= Excerpted text =

Study suggests frozen Earthlike planets could support life
Icy planets once thought too cold to support life might have livable land areas above freezing, challenging the typical assumption of what kinds of planets might be habitable, a new study suggests.
Scientists have long thought snowball planets—Earthlike planets with oceans frozen to the equator—were hostile to life because of the extreme cold. But new research in AGU's Journal of Geophysical Research: Planets finds some snowball planets might have areas of land near their equators that reach livable temperatures.
"You have these planets that traditionally you might consider not habitable and this suggests that maybe they can be," said Adiv Paradise, an astronomer and physicist at the University of Toronto and lead author of the new study.
The habitable zone is a range of distances from a star where a planet could theoretically have liquid water and temperatures warm enough to support life. Planets in the habitable zone can be warm and temperate like Earth, or entirely frozen, like snowball planets.
Geologists suspect Earth has gone through anywhere from one to three snowball phases in the past and that marine microorganisms likely survived through at least one of those periods.
"We know that Earth was habitable through its own snowball episodes, because life emerged before our snowball episodes and life remained long past it," Paradise said. "But all of our life was in our oceans at that time. There's nothing about the land."
In the new study, Paradise and his colleagues wanted to know if areas of land on snowball planets could reach life-sustaining temperatures. They used a computer program to simulate different climate variables on theoretical snowball planets, adjusting conditions like the amount of sunlight and configuration of the continents.
One variable they were interested in was carbon dioxide. Carbon dioxide traps heat and keeps a planet in a temperate climate range; without it, planets cool and oceans freeze.

= Material provided =
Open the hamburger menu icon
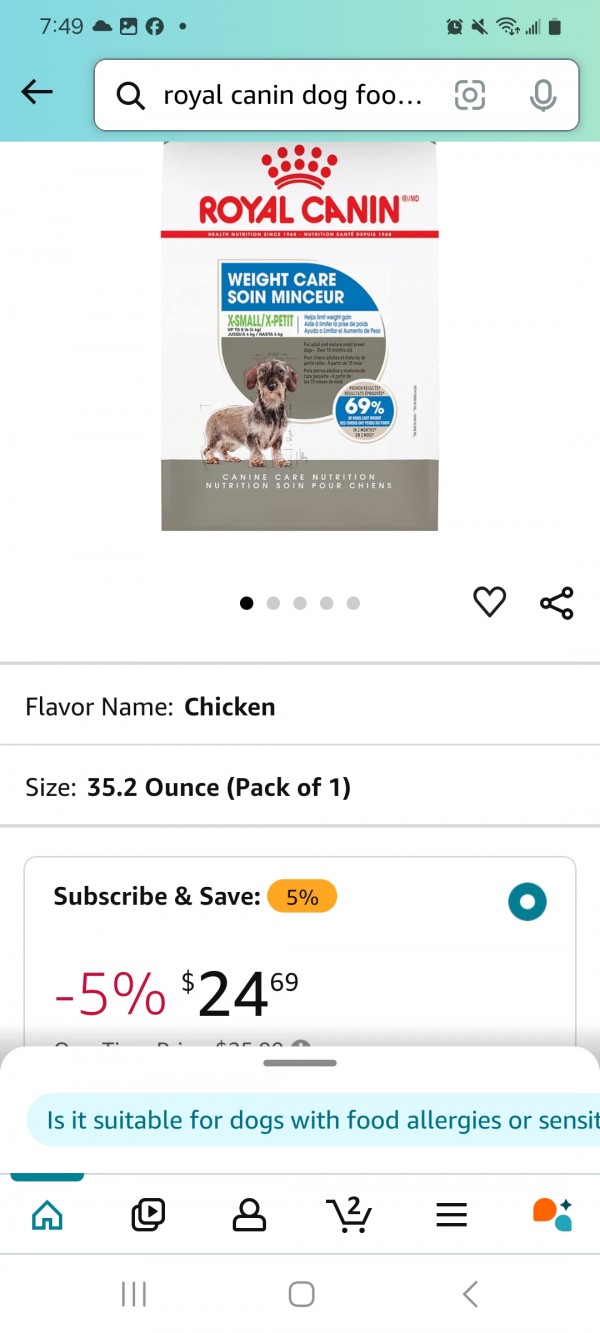 point(452,1214)
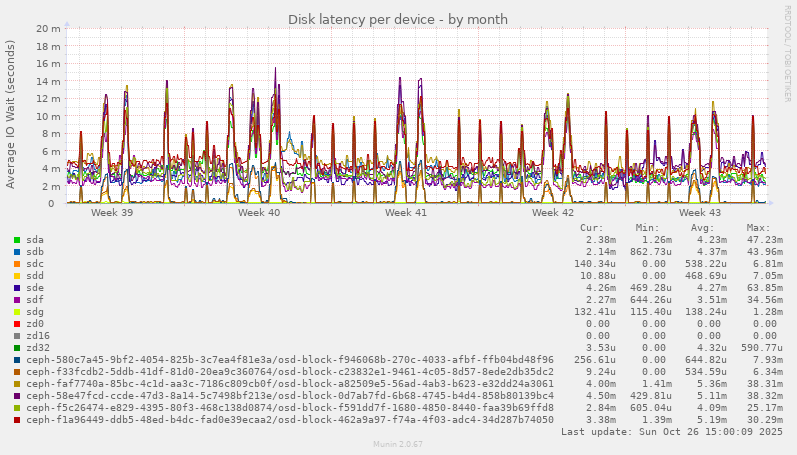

= Exercise prompt =
Say whether each statement agrees with the text on frozen Earthlike planets, answering yes or no and quoting the deciding words of the text: 1. The new research appears in AGU's Journal of Geophysical Research: Planets. 2. According to Paradise, Earth's life during its snowball episodes included life on land. 3. The simulations varied the amount of sunlight.

= Response to this task =
1. Yes: "new research in AGU's Journal of Geophysical Research: Planets"
2. No: "But all of our life was in our oceans at that time."
3. Yes: "adjusting conditions like the amount of sunlight and configuration of the continents"